Over recent years, a generic picture of the auxin signalling mechanism leading to auxin-regulated gene expression has
been developed, and the dynamics resulting from a negative feedback loop in the auxin signalling pathway have been
modelled mathematically. However, the precise mechanisms and the gene regulatory network topology by which auxin
elicits key developmental responses (for example, the initiation of root hair growth) remain unclear. The aims of this work were therefore to introduce and test hypotheses for the auxin-dependent signalling and gene transcription networks with multiple target genes which may underlie plant responses to changing auxin levels. We have constructed new
mathematical models of gene transcriptional responses to auxin signals in Arabidopsis root cells, which represent
hypothesised gene network topologies that may be responsible for developmental responses along auxin gradients, and for root hair growth in particular. Key elements of our work include models of signalling pathways and networks involving multiple IAA proteins, ARFs and gene targets. This is an important step in modelling with multiple IAAs and ARFs and such models will undoubtedly prove necessary in further study of Arabidopsis, which has 23 ARFs and 29 IAAs. A number of hypotheses for gene regulatory networks that may be involved in developmental responses have been proposed, a specific goal of the current work being to formulate models that provide a framework for testing these hypotheses against experimental observations, notably for root hair growth. A number of models have therefore been assessed against experimental results for root hair growth over varying auxin levels and using gain-of-function mutant IAAs. Models including the effects of positive and negative feedback loops have been analysed. Positive feedback loops may lead to bistable systems whose switching behaviour may be responsible for converting graded auxin concentrations into on/off outputs. We have also highlighted the history-dependent nature of responses to auxin signals in such systems, and described how developmental responses may be switched on/off as a result of competing feedback loops. We have presented a first attempt at using mathematical models to distinguish possible mechanisms for developmental responses in Arabidopsis.

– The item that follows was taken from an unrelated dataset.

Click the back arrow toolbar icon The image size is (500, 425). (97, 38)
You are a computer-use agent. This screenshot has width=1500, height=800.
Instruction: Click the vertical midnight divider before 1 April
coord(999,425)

Given the number of ARFs and IAAs that may be involved, we anticipate the development of further and more complex
models as more experimental data become available to underpin them. The modelling framework and insights obtained should, however, form a valuable basis for more complex models studying the effects of homo- and hetero-dimerisation of ARFs and IAAs, for example.
Exploitation Route The results should be of interest to those interested in the wide variety of processes regulated by plant hormones and, more generally, by those concerned with the identification of regulatory mechanisms within multicellular organisms.
Sectors Agriculture, Food and Drink

 
Description The work has focussed on multidisciplinary collaborations within the academic sector. The collaboration with the University of Leeds is ongoing and the research has also contributed to other developments within plant integrative biology.